Puff Puff Pass: The Tale of THC

In the middle of a puff puff pass session, you might find yourself pondering the actually chemical process behind getting high.
Photo by Vortex Farmacy

Have you ever been in the middle of a smoke session and wondered, “why do people smoke pot recreationally”? As you puff puff pass, you would think that the most obvious answer is to get high.

But what does it mean to be high? Being high on marijuana has been described as feeling “…euphoria, relaxation and changes in perception,” often accompanied by an inexplicable fascination for colorful images and psychedelic fractals.
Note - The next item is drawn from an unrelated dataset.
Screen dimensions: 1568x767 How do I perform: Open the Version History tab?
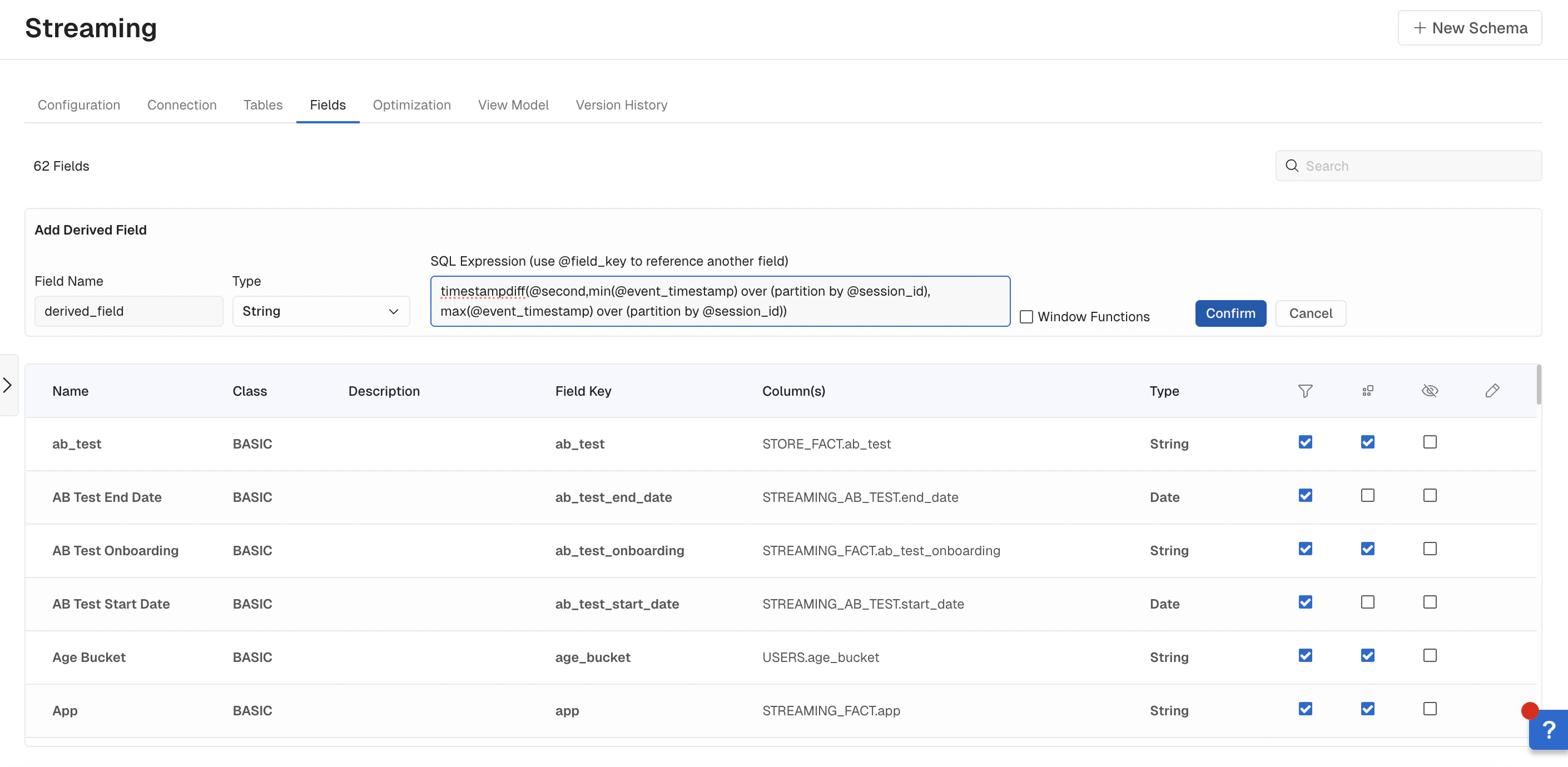coord(621,104)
We do it because it’s fun, but have you ever considered what “being high” means on a physical/chemical scale? What is happening to our brains when we smoke the devil’s lettuce? Let’s take a journey into the body—and follow the ever famous THC molecule.

We start our journey on the fruit of the cannabis plant, the part that we smoke. Tetrahydrocannabinolic acid  (THCA) exists both inside the plant, as well as on the surface in crystal structures known as trichomes. You may think this is the molecule that gets us high; you would be mistaken. THCA is an inactive form of the molecule, it does nothing for us psychotropically speaking.
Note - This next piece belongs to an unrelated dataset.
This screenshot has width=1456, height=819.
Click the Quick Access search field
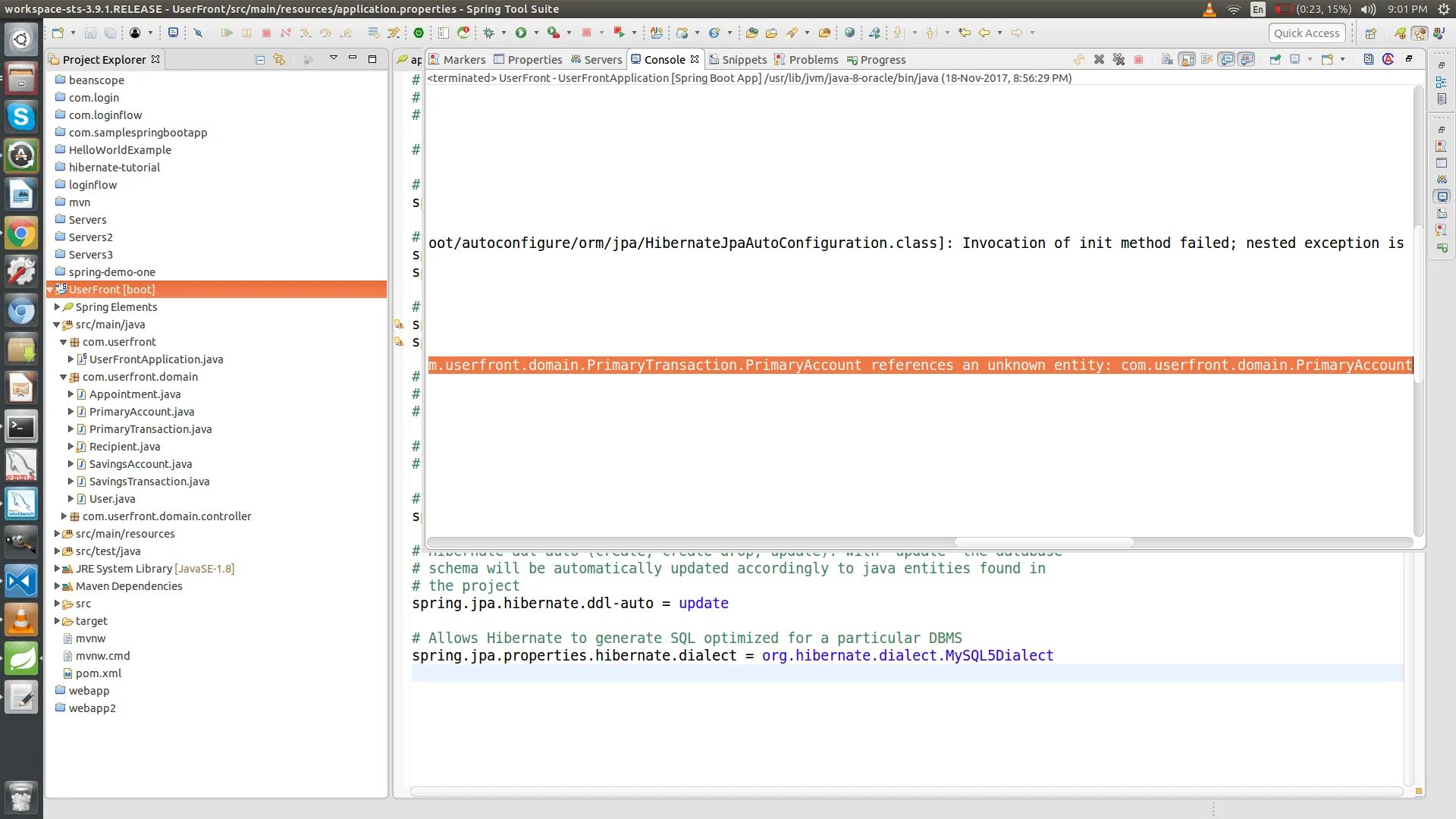pos(1307,33)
The active form of the molecule has a carbon dioxide (CO2) group removed. Worry not, there are a few ways to activate it. Certain animals, such as dogs, can use a molecular machine, known as an enzyme, to bind with, and activate THCA. However, humans do not contain said enzymes. THCA can also be activated via heat, thus the reason we smoke and/or cook weed!

THCA spontaneously converts to Δ9-tetrahydrocannabinol (THC) when the temperature around it exceeds 240°F, luckily it vaporizes at 315° F. It is then inhaled down the throat, and into our lungs.

Though THC can be absorbed by any mucus membrane (i.e. slimy tissue), most of it is absorbed into our blood via the alveoli, broccoli-like structures in our lungs. Here, THC is circulated throughout the entire body, via the heart, and binds to cannabinoid receptors all throughout the body. Despite THC’s promiscuity (it goes everywhere!), we are focused on the best organ of all, the brain.

In order for THC to enter the brain, it has to pass through the Blood-Brain Barrier (BBB), which essentially is a fairly impenetrable wall that keeps most things out of the brain, kind of like heavy duty border patrol—though some molecules like THC can sneak past!

Now, we are in the brain. Due to the vast complexity of the human brain, THC has many targets and activates/deactivates many pathways. The primary path associated with THC is its positive effect on dopamine, the “feel good” neurotransmitter.

After THC enters the brain, it finds cannabinoid receptor 1 (CB1). You can think of CB1 as a guard to a gate. When THC interacts with CB1, the guard opens the gate allowing calcium out of the neuron. This stops the neuron from working. Without the calcium present in the neuron, it cannot release its inhibitory molecule. Think about inhibitory molecules as a dam on a river; if the dam is present, water will flow much less than if it were absent. In our scenario, the dam is the inhibitory molecule, and the flow of water is the movement of dopamine throughout the brain.  

With all of this excess dopamine in the brain, we have many senses heightened and experience the “high.” Obviously, this effect will not last forever. THC does not permanently bind to CB1; it attaches and releases at a certain rate.

While THC is not bound, it has a chance of being swept away by our bodies regulatory systems and eventually exits the body. With the THC cleaned out, our brains resume normal function.

When we puff puff pass, we let our minds wander. We find ourselves entranced by the world around us. Yet the underpinnings of the “high” often escape our thoughts.